- Texte fourni
------------------------------------------------------------

RD : Votre œuvre se situe majestueusement au confluent de l’Orient et de l’Occident. Qualité, poésie et beauté se conjuguent avec un immense talent littéraire. Parlez-nous, s’il vous plaît, de vos premiers pas dans le monde des métaphores …
VKG : Tout m’a été offert par mon frère, coeur de poète, enterré à l’âge de 22 ans dans un asile psychiatrique. En fait, j’ai commencé à écrire à sa place quand une lobotomie l’avait privé de son intelligence. J’ai essayé d’écrire avec son style, sur son cahier, en pensant à lui. J’avais seulement 17 ans.
Votre poésie et votre prose sont étranges et belles. Depuis quand date cette beauté stylistiquement certaine ? Depuis votre début déjà ? Ou peut-être vous a-t-elle rejoint plus tard ?
Il s’agit d’une recherche de la beauté. Sa poursuite me vient de la poésie arabe qui contrairement à la poésie occidentale et surtout française, ne s’est jamais complu dans le laid ou dans le sordide. La langue française, si riche de Rabelais, marquant de jour en jour plus de place pour l’émotion. La poésie française tord le cou aux métaphores et aux adjectifs considérés comme des politesses décoratives.
Vénus Khoury-Ghata, vous défendez la liberté et la paix. La liberté se définit autrement d’un peuple à l’autre, d’un pays à l’autre, d’un genre à l’autre. Que serait aujourd’hui la liberté d’une femme libre ? Et celle d’une femme soumise ? Je crois avoir lu quelque part une phrase qui vous appartient : « Les femmes-écrivaines seraient-elles toujours mal aimées ». Mal aimées ? Ou pas encore tout à fait libres ?

------------------------------------------------------------

- Données de départ
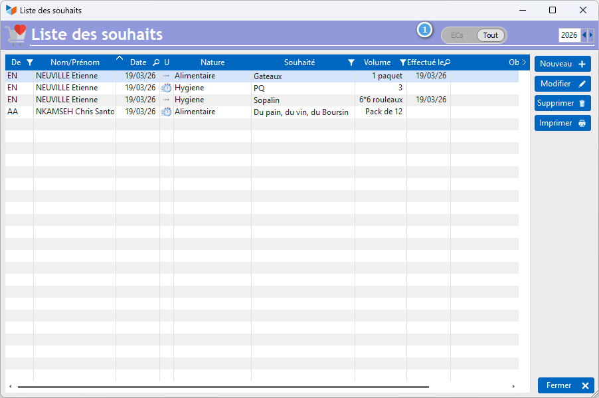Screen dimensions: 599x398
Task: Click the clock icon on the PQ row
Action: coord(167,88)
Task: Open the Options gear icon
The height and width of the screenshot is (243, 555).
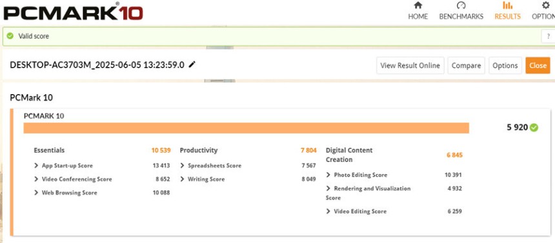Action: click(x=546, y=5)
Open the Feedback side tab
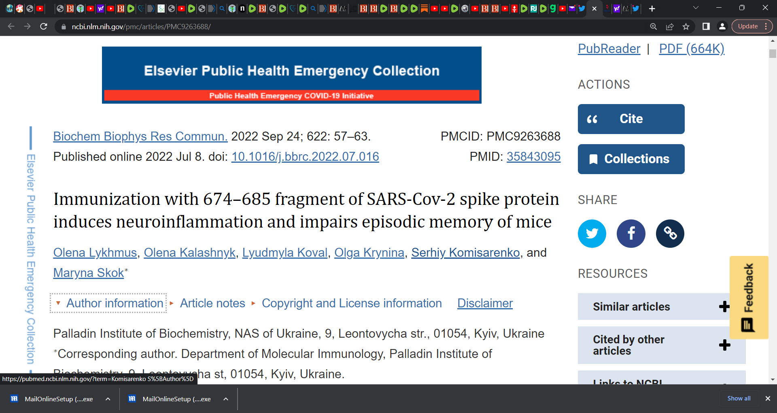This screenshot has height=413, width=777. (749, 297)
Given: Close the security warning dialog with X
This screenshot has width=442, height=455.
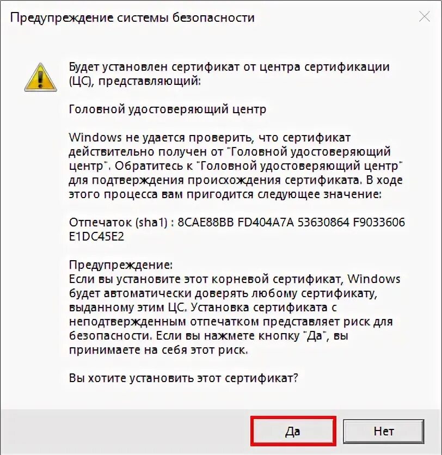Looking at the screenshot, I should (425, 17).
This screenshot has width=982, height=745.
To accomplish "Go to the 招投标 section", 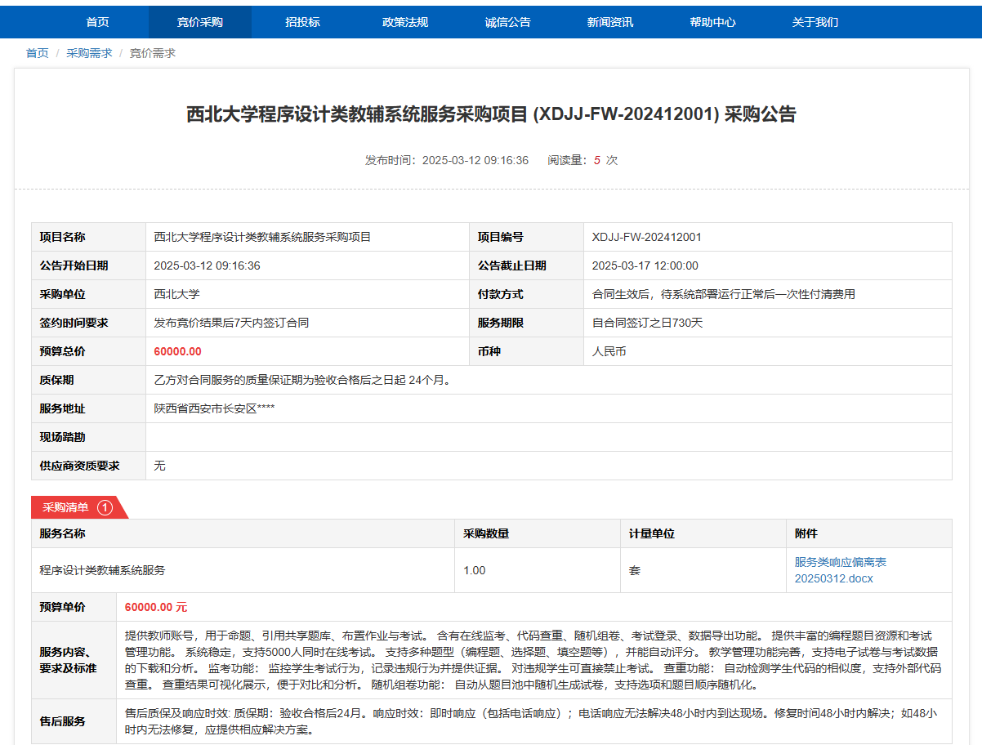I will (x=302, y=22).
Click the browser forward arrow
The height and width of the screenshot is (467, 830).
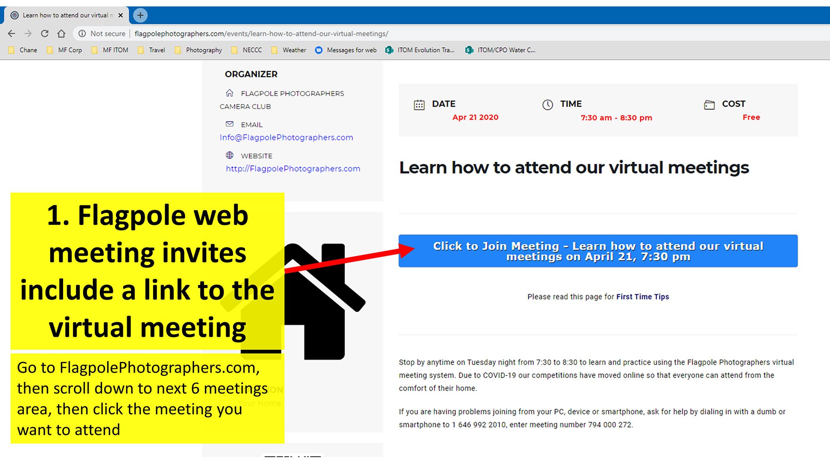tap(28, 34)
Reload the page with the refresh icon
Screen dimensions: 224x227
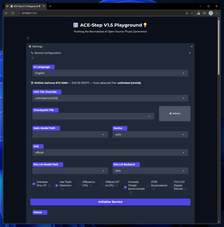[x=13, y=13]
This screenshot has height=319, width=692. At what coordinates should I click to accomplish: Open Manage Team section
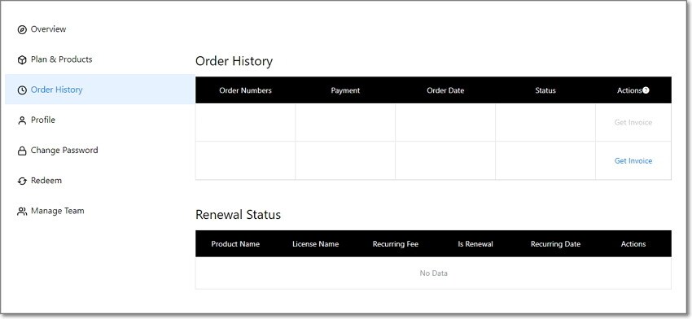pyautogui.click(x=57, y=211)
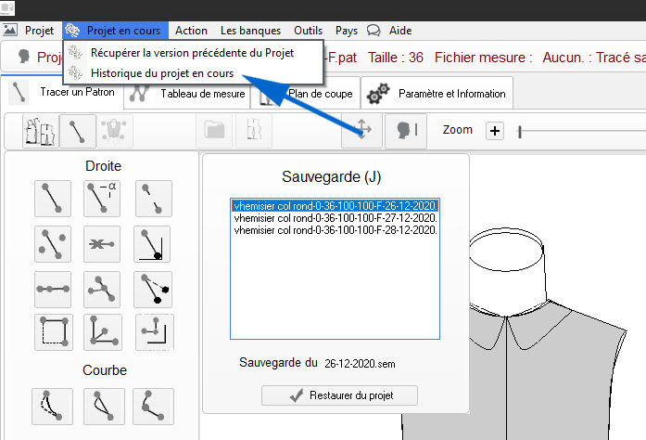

------------------------------------------------------------

- Exercice écrit 1
Dans l'entretien, à quel âge Vénus Khoury-Ghata a-t-elle commencé à écrire ?
- Exercice écrit 2
Recopiez tout ce qui va de la ligne des enregistrements contenant « Reload the page with the refresh icon » jusqu'à la fin des enregistrements, sans les images.

- Solution 1
À 17 ans.

- Solution 2
Reload the page with the refresh icon
Screen dimensions: 224x227
[x=13, y=13]
This screenshot has height=319, width=692. At what coordinates should I click to accomplish: Open Manage Team section
pyautogui.click(x=57, y=211)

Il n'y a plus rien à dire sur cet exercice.